::: Exercise inputs :::
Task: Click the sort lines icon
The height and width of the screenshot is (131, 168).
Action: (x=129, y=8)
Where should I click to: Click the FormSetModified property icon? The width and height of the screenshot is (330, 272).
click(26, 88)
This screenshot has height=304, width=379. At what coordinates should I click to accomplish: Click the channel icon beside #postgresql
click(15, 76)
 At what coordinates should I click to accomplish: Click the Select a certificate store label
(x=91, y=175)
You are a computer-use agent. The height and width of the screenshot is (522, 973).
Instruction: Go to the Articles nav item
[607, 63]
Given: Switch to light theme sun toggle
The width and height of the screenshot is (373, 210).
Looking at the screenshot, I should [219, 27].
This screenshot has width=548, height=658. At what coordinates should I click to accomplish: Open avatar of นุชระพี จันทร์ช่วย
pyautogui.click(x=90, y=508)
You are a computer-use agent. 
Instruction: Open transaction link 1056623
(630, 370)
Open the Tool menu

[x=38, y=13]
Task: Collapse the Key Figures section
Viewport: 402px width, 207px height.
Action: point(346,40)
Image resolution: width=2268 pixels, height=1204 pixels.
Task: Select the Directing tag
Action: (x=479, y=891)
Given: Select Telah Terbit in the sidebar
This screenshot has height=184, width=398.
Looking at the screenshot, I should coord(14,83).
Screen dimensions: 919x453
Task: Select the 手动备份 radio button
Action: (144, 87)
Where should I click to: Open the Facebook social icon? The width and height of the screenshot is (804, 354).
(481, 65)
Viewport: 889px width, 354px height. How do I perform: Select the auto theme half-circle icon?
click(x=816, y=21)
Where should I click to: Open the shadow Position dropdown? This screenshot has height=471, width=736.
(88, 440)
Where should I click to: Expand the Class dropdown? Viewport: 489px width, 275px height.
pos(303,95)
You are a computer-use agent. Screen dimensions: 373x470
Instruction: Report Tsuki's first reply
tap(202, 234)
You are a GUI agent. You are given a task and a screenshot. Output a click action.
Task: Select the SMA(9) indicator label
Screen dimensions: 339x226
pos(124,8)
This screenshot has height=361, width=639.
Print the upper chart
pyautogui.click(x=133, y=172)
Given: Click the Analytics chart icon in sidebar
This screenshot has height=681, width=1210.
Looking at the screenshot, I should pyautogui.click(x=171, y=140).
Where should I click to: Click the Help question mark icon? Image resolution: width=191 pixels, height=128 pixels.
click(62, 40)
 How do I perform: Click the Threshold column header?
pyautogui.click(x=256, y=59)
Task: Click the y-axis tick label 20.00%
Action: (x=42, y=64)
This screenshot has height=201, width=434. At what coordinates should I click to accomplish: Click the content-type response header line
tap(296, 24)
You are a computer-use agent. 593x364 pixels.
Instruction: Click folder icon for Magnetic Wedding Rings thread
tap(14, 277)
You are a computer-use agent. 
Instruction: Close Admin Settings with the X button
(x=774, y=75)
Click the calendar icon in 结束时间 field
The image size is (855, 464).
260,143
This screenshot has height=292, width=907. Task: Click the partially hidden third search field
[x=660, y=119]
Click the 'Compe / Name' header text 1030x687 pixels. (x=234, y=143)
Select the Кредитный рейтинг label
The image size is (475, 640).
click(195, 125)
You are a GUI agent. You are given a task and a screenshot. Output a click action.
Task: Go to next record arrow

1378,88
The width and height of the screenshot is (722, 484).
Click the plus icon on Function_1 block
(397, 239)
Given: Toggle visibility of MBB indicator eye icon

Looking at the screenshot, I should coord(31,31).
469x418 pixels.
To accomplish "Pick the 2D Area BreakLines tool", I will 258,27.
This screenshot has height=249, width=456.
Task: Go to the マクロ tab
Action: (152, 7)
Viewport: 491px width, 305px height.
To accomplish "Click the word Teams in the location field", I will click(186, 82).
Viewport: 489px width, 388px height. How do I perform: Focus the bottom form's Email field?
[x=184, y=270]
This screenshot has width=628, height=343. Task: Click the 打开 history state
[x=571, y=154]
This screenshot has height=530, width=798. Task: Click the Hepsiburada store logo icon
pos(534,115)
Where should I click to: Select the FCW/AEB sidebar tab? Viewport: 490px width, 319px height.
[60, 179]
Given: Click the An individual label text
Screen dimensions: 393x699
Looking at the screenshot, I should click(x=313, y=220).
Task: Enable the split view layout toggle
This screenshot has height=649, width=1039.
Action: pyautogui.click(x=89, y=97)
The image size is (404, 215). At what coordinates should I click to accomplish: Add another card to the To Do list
:::
*Task details:*
Every line above that holds the word "computer" is to be found and copied.

*Problem solution:*
You are a computer-use agent. The height and width of the screenshot is (522, 973).
You are a computer-use agent. 
You are a computer-use agent. Screen dimensions: 373x470
You are a computer-use agent. 593x364 pixels.
You are a computer-use agent. 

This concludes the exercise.